Follow the steps below to run a PostgreSQL container:

1. Create a new directory and move to it:

mkdir postgres && cd postgres

2. Create a new docker-compose.yml file with a text editor of your choice (in this example, we used nano):

nano docker-compose.yml

3. Add the following content to the docker-compose file:

version: '3.8'
services:
  db:
    image: postgres:latest
    restart: always
    ports:
    - 5432:5432
    environment:
    - POSTGRES_USER=postgres
    - POSTGRES_PASSWORD=postgres
    volumes:
    - db:/var/lib/postgresql/data
volumes:
  db:
    driver: local

The YAML configuration file defines the following parameters:

  • A db service built using the latest PostgreSQL image. You can also specify the PostgreSQL version to use, e.g., postgres:16.1.
  • The port on which the container communicates. 5432 is the default port number for PostgreSQL.
  • Environment variables for the username and password.
  • A storage volume.

When you finish editing, save and exit the file.
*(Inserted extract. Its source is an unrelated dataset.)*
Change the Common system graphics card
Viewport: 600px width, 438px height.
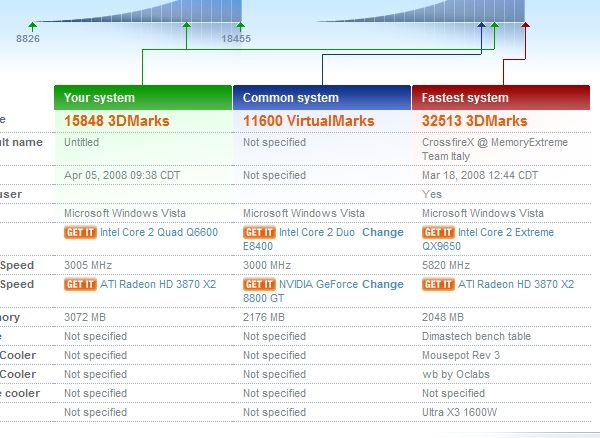tap(383, 284)
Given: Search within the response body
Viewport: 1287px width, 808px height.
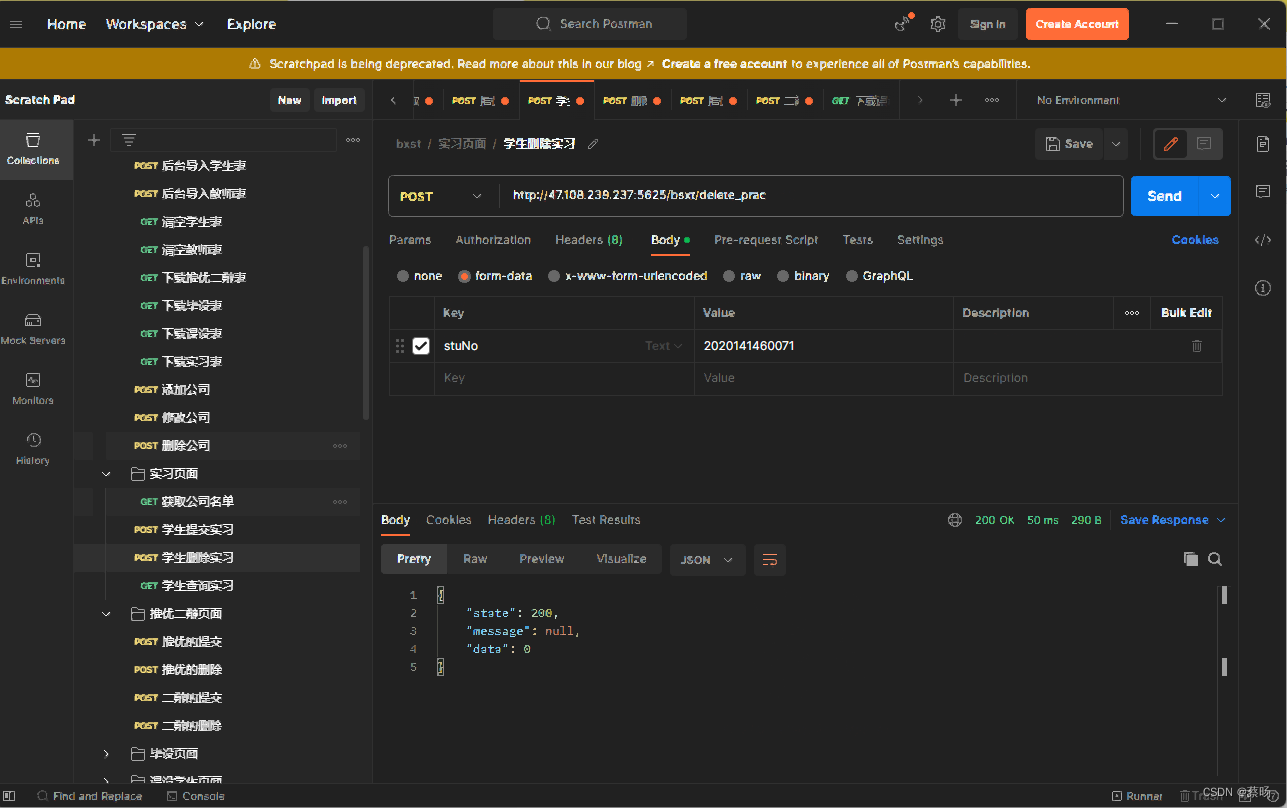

5. Run the container using the docker-compose up command with the -d option to put it into detach mode:

docker-compose up -d
Running a PostgreSQL Docker container with Docker Compose.

The -d option allows you to continue to run commands from the current shell.

6. Optionally, check the logs with the command:

docker-compose logs -f

To return to the shell, press CTRL+C.

7. Go inside the container:

docker exec -it [container-name] /bin/sh

An sh shell prompt appears.

8. Access the PostgreSQL database by running psql, the command-line interface for PostgreSQL:

psql --username postgress

The PostgreSQL instance is ready to accept commands.

The psql interface ready to accept commands.

Method 2: Run Postgres Using a Single Docker Command

You can download and run a Postgres container by specifying all the necessary information in one command.

1. Execute the command:

docker run --name [container_name] -e POSTGRES_PASSWORD=[your_password] -d postgres

The command tells Docker to run a new container under a particular container name, defines the Postgres password, and then downloads the latest Postgres release. If successful, the command output displays the container ID for the newly created container.

Running a PostgreSQL container in Docker using a CLI command.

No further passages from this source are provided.